Details zur florafuel-Anlage

Die florafuel-Anlage

Grundlastfähige Bioenergie aus feuchter Biomasse

Mit der florafuel-Anlage erhalten Kommunen, Landwirten sowie Betreibern von Kompost- und Biogasanlagen eine innovative Technologie, die es ermöglicht, feuchte Biomasse und biogene Reststoffe in CO2-neutrale Energieträger umzuwandeln. Geeignet zur Aufbereitung sind unter anderem Gras und Feuchtwiesenschnitt, Straßenbegleitgrün, Laub, Silage und Fermentierungsabfälle. Dabei bestechen die in florafuel-Anlagen (vgl. Bild unten) gewonnen Energieträger in Form von Pellets und Briketts nicht nur durch einen hohen Brennwert, sondern auch durch eine äußerst positive Energiebilanz. Somit werden bislang nicht genutzte Energieressourcen wirtschaftlich rentabel und Umwelt schonend energetisch nutzbar.

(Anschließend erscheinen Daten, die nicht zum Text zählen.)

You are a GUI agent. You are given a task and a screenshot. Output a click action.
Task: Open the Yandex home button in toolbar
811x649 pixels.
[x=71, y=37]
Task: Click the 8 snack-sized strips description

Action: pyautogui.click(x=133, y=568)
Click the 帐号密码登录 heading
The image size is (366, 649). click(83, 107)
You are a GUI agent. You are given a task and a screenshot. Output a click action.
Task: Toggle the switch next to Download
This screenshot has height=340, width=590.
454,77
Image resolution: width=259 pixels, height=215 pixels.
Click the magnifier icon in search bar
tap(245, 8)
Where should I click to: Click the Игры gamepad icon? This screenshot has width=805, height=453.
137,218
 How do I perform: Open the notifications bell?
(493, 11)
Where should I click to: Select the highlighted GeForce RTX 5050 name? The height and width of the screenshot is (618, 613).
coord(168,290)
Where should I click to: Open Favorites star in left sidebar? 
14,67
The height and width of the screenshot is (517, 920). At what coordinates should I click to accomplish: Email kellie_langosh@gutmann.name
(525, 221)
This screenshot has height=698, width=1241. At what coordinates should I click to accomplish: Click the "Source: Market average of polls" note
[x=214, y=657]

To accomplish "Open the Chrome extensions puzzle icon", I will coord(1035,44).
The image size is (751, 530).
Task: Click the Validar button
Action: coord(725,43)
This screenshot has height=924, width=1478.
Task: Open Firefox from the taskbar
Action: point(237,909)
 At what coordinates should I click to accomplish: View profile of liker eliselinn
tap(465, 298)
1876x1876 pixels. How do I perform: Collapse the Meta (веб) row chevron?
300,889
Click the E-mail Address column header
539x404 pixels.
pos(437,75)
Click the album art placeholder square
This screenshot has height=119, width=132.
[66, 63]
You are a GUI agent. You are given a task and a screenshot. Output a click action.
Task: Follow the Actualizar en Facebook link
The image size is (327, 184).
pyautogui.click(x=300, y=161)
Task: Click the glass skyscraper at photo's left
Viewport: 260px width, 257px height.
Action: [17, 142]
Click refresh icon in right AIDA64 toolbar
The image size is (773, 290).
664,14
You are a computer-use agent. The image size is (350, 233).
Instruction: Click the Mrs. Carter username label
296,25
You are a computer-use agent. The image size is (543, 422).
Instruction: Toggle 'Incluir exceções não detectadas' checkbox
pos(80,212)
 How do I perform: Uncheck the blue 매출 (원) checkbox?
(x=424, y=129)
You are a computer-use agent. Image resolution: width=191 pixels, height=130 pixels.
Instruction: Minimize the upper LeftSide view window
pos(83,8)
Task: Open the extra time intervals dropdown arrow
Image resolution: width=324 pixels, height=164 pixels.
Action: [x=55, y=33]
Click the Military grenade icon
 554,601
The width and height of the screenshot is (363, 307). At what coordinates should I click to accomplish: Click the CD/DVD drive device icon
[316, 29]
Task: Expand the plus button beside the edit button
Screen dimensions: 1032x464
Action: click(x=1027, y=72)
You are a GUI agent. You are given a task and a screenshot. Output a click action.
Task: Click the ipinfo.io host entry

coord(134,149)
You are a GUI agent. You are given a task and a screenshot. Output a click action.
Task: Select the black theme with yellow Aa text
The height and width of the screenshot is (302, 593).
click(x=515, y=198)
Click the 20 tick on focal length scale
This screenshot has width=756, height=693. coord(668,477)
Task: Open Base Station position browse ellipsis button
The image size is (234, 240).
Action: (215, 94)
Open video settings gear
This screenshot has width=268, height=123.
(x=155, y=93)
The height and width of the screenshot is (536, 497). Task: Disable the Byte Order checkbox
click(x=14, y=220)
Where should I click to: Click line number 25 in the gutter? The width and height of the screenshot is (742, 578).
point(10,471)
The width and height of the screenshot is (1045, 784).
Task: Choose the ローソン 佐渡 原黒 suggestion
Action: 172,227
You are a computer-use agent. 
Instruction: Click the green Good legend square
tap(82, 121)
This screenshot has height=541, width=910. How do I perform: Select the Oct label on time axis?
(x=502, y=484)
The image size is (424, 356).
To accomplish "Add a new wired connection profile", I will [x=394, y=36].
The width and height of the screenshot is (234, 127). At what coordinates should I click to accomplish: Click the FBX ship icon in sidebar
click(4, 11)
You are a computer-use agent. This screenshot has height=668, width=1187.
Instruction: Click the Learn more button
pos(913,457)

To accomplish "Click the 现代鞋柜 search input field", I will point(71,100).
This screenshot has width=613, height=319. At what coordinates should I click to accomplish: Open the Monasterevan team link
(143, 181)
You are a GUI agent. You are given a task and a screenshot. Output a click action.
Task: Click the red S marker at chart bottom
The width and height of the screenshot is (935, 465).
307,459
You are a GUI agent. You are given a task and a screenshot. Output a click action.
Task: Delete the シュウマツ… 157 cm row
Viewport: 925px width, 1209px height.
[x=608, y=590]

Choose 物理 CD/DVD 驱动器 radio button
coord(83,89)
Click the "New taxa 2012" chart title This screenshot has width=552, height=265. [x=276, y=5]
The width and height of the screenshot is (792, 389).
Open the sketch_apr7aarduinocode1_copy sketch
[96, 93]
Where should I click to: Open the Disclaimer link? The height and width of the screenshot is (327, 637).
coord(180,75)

Deutlich höherer Energieertrag als bei Vergärung

Die aktuelle Generation der florafuel-Anlage besitzt bereits eine Durchsatzleistung von bis zu drei Tonnen feuchter Biomasse (Gras) pro Stunde und ermöglicht in der Stunde eine Pellet-Produktion von bis zu 550 kg. Der Energiegewinn je Tonne Pellet beträgt (unter Berücksichtigung des Energiegehaltes des Presswassers) 3.580 kWh (87% Trockensubstanz). Das heißt: Betreiber einer florafuel-Anlage erzielen je Tonne Frischgras (20% TS), die über das florafuel-Verfahren in Brennstoff umgewandelt wird, einen Energiegewinn von 620 kWh. In diesem Kontext zeigen Berechnungen, dass der Energieertrag aus einer Tonne Frischgras, die in einer florafuel-Anlage zu Brennstoff aufbereitet wurde, um rund 15 Prozent höher liegt als der mittels Vergärung der Ganzpflanze in eine Biogasanlage erzielte Energieertrag. Findet die Produktionswärme der Biogasanlage keine Verwendung, übersteigt der über das florafuel-Verfahren aus einer Tonne Frischgras gewonnene Energieertrag den durch Vergärung erzielten Energieertrag sogar um rund das 3,4-Fache.

Teilbereich der florafuel-Anlage (Testumgebung)

 

Legt man die aktuelle (oben genannte) Durchsatzleistung zu Grunde und unterstellt (realistisch betrachtet) eine jährliche Auslastung der florafuel-Anlage von 5.000 Betriebsstunden, lassen sich je florafuel-Anlage jährlich CO2-neutrale Brennstoffe mit einem Energiegehalt von rund 11.100 MWh bereitstellen. Das entspricht einem Heizöläquivalent von rund 1,12 Millionen Liter oder anders formuliert: einem jährlichen Einsparpotenzial von über einer Millionen Liter Heizöl. Das bedeutet: Durch die Nutzung der in einer florafuel-Anlage erzeugten Biobrennstoffe ließe sich der CO2-Ausstoß um jährlich 2.900 Tonnen reduzieren. Zudem verhindern florafuel-Anlagen die Emission von Spurengasen, insbesondere von Methan, Lachgas und Ammoniak, wie sie bei der Intensiv- oder Nachrotte der Kompostierung sowie Vergärung bzw. bei der Ausbringung der Gärreste anfallen.

Betrachtet man die signifikant bessere Energiebilanz von florafuel-Anlagen gegenüber der der Energieerzeugung durch Vergärung in Biogasanlagen sowie die Wirtschaftlichkeit und Umweltschutzvorteile der florafuel-Technologie, stellt der Einsatz von florafuel-Anlagen nicht nur ökologisch, sondern auch ökonomisch eine mehr als attraktive Alternative zur vergleichbaren Formen der Energieerzeugung aus Biomasse dar.